# EXERCISE REQUIREMENTS
The output should be every line below that includes the word "computer".

____

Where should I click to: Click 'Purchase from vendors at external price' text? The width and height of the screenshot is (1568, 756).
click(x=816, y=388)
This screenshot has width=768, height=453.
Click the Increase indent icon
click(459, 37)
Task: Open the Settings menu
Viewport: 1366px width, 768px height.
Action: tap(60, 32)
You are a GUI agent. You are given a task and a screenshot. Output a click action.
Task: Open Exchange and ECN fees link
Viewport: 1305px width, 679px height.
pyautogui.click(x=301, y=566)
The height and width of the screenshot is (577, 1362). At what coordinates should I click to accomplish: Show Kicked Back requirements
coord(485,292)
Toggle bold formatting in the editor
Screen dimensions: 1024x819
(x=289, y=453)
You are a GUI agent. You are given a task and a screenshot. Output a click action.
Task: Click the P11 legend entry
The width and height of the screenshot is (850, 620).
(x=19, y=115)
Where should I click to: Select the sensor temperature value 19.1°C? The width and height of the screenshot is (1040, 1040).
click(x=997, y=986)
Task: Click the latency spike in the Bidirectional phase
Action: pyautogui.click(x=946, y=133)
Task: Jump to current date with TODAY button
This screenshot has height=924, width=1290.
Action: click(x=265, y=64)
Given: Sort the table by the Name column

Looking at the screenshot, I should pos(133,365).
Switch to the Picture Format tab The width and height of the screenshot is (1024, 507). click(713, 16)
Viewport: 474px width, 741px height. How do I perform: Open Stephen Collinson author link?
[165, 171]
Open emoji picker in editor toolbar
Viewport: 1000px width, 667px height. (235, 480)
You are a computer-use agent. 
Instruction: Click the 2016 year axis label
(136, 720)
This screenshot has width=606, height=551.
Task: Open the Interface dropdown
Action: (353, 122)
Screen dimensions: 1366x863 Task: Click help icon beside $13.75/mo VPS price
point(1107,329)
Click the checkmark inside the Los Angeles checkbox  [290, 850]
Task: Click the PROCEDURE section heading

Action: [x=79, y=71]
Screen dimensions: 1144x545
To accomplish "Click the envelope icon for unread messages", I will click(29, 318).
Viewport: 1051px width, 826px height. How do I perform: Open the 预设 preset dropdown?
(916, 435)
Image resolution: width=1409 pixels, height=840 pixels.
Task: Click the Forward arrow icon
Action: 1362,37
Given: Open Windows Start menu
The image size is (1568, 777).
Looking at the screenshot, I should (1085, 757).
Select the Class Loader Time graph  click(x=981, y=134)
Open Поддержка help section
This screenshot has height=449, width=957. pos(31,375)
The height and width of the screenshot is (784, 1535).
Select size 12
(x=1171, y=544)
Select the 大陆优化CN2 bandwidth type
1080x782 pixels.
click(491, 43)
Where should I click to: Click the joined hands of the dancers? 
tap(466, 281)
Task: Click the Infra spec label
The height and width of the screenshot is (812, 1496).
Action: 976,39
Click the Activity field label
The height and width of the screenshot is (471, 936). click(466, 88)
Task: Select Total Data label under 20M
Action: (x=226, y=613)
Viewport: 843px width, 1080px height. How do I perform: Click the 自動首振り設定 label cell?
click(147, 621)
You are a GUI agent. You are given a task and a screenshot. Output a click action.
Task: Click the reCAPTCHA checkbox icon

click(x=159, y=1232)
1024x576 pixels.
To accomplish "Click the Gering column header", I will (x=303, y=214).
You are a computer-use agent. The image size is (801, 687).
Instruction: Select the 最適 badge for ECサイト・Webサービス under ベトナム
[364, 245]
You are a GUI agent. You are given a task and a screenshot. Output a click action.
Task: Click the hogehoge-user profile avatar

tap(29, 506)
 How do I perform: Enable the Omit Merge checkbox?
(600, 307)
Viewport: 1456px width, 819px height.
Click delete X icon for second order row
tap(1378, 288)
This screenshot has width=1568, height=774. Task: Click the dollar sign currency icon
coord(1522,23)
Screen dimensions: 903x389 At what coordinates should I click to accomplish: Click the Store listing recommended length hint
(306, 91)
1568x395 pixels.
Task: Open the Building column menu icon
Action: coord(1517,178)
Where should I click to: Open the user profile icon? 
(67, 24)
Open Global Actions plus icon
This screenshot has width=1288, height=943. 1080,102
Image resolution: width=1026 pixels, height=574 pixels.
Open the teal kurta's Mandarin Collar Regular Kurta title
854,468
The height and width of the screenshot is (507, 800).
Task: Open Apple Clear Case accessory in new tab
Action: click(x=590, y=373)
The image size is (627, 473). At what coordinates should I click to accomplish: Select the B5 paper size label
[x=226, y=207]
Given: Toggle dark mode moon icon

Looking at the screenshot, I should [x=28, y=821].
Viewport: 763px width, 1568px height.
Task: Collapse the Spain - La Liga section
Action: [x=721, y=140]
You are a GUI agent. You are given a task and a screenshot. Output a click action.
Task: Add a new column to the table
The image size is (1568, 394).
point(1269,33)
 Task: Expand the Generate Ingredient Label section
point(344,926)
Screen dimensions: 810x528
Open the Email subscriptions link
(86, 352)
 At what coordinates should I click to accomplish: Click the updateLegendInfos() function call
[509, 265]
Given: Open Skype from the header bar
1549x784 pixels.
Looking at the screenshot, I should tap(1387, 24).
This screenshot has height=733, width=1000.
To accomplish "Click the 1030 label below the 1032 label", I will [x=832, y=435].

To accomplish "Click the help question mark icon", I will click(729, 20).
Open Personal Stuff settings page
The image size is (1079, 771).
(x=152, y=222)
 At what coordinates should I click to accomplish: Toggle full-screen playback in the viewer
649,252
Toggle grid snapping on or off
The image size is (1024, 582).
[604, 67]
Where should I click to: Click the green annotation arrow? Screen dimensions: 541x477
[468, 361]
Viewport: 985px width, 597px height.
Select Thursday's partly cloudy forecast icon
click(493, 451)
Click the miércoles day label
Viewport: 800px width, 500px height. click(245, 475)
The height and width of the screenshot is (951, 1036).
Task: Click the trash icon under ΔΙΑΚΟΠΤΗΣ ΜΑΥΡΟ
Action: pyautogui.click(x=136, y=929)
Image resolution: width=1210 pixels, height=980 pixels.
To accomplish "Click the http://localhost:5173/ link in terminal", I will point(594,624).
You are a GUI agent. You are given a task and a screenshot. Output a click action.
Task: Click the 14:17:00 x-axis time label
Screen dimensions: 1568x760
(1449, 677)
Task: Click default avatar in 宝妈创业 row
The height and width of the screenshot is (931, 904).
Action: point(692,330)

____

# WRITTEN ANSWER
You are a computer-use agent. 
You are a computer-use agent. The image size is (801, 687).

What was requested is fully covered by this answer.